A key functionality of the model is the ability to forecast salinity. The forecasting of salinity enables justification of key water sharing and management decisions in relation to their effects on future salinity levels. In order to predict salinity, the current method is driven by three key inputs being salinity concentration (mg/L), flow (ML) and inflow salt load (Tonnes). Currently, salinity and flow are forecast using trend or average functions while inflow salt load is forecast using the average of the most recent month extrapolated forward.
This research project worked to determine the current accuracy of salinity predictions within a new Source model and investigated methods used to estimate and forecast additional salt loads between the reaches. The project worked to improve the model prediction through investigating a variety of data smoothing methods in order to determine whether monthly averaging is the best representation of including the salt inflow loads within the current model. The project then worked to refine the existing forecast method using two approaches: one being trend extrapolation, and the second being application of an Artificial Neural Network (ANN).

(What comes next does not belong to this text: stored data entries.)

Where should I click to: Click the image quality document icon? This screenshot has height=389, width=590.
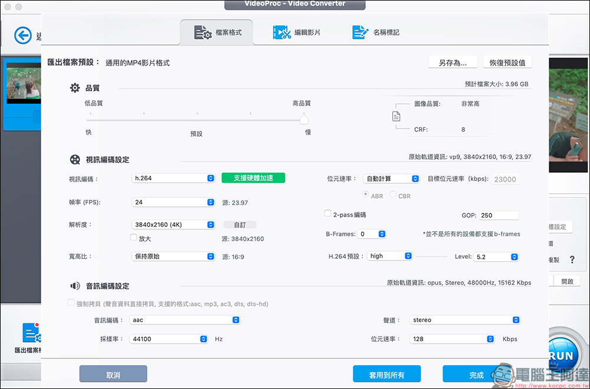pos(396,116)
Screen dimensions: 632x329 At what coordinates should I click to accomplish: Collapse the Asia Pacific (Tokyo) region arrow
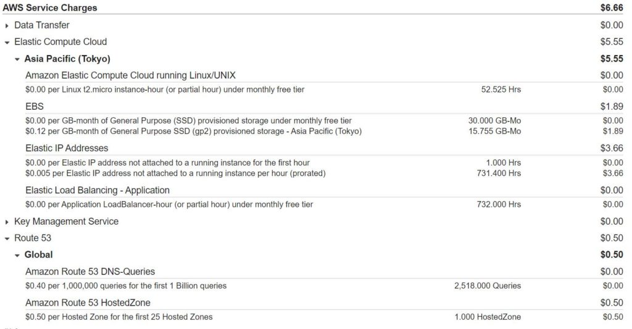17,59
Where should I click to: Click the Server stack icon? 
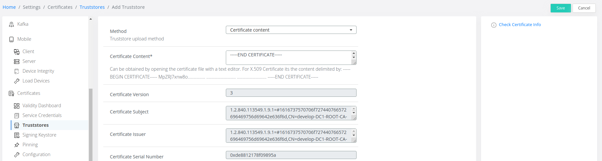pos(17,62)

The results of the data smoothing analysis indicate that monthly averaging is the best representation of additional salt inflow used within the model. The results of the forecast analysis indicate that rather than using the average of the most recent month for forecasting, trend methods may provide a more effective option. Finally, the research found that the developed neural network was unable to recognize patterns present in the salt inflow data enabling an effective forecast. However, the research highlighted that the application of artificial neural networks are well suited to the prediction of water resource variables such as salinity and would make an excellent option for future research.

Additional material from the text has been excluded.